Modern people often dismiss the past by citing the prejudices of that era. Women who could not work. Gays who could not marry. Japanese rounded up during WWII. Blacks and Hispanics who were relegated to ghettos, kept out of the workplace, discriminated against in every sense of the word. These were all bad aspects of law and custom thankfully banished.
Yet our landscape, moral and cultural, is degraded worse today. This I believe.

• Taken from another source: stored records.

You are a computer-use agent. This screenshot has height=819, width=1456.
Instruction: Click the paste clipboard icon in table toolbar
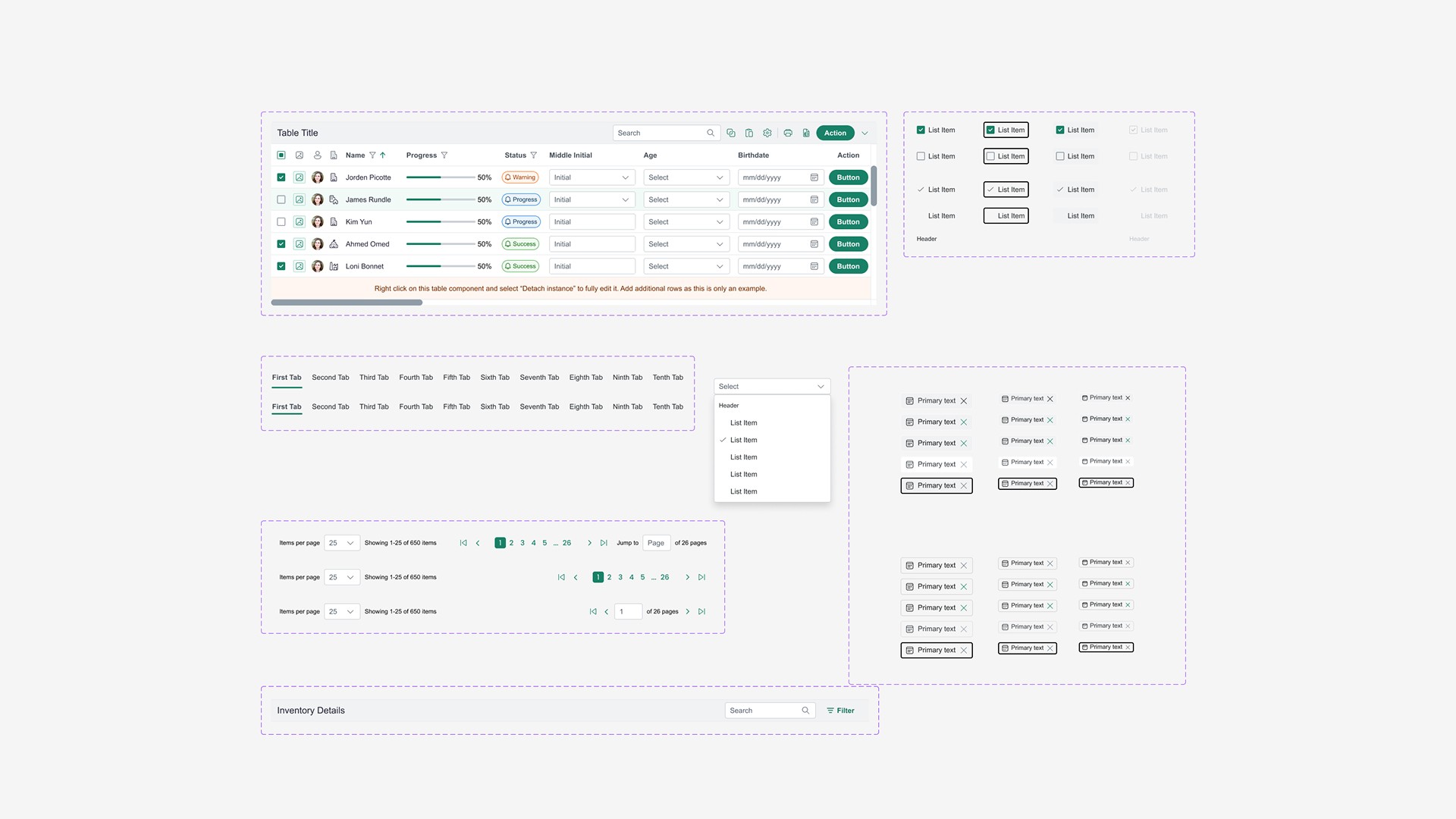coord(749,133)
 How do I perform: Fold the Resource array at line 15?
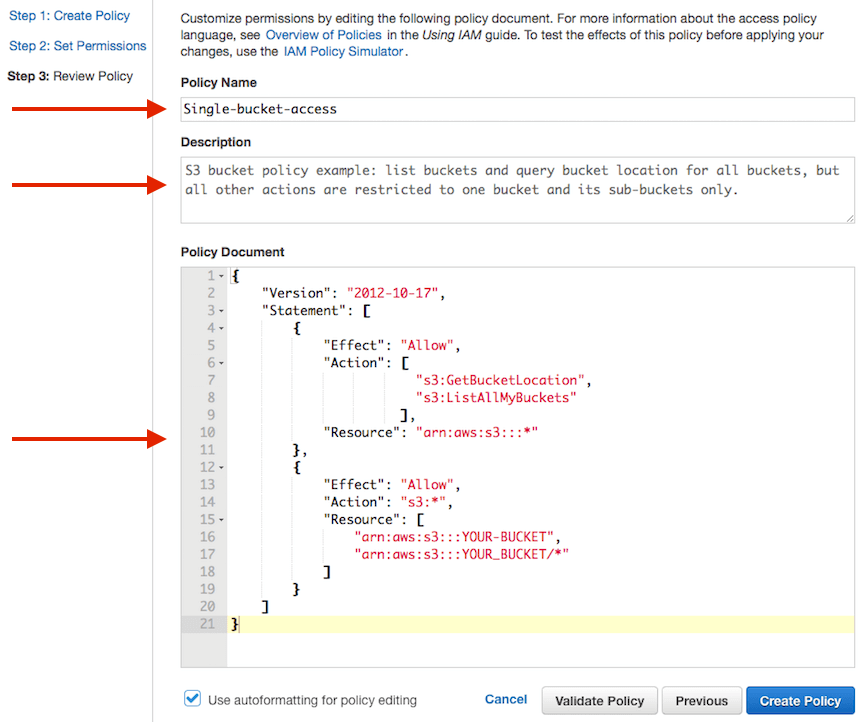click(x=221, y=519)
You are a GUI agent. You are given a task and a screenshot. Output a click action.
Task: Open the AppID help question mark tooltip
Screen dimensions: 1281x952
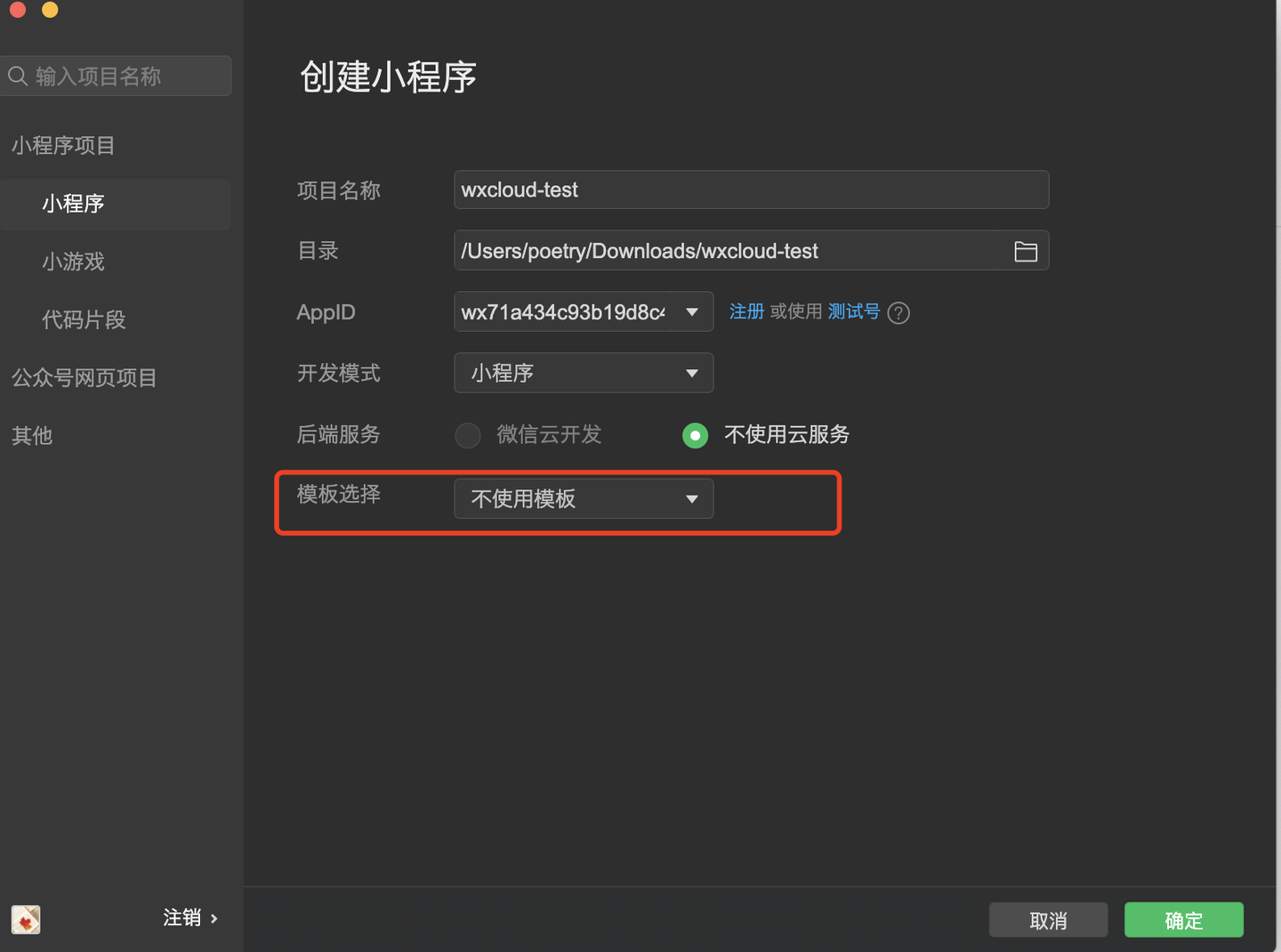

Living as we do now, in a completely tolerant California, are we not victimized, all of us, by the crude violence, the grossness of language, the vulgarity of dress, the assault of trashy behavior, that demeans all of us? We live in a Van Nuys that shames us. Some of us react by renaming our neighborhoods Lake Balboa, Sherman Oaks, Valley Glen. Others just flee by moving away, abandoning Van Nuys Boulevard, crawling deeper into our digital drugs, withdrawing from human interaction which is often uncivilized and often barbaric.
One small example….
On my street, I often see cars parked in the shade. When the drivers move on, what’s left behind are fast food wrappers, cans, and bottles in the gutter. And at LA Fitness, going to my morning workout, I see a parking lot littered with junk food from last night’s fitness members. At the alley next to SavOn, people urinate in broad daylight. Prostitutes walk the street. And these are just examples of our less violent behavior.
Where is our respect for ourselves and for each other?
In the DePauk Family, typical of that time period, there is a certain modesty to behavior. There is no “attitude” just hard working, well groomed people who conduct themselves with some decorum.
And for the generation whose lives were tempered and toughened by the Great Depression and World War Two, a flooding street was a good photo, not a moment for an emotional breakdown and an online fit of anger.
The one negative photo in this set, in my mind, is the widening of Victory Boulevard (1954) and the cutting down of trees that once lined the street. For this act of civic “improvement” spelled the end of civilized Van Nuys, making the hot streets hotter, the speeding cars faster, the abandonment of walkable and neighborhood oriented life lost to the automobile.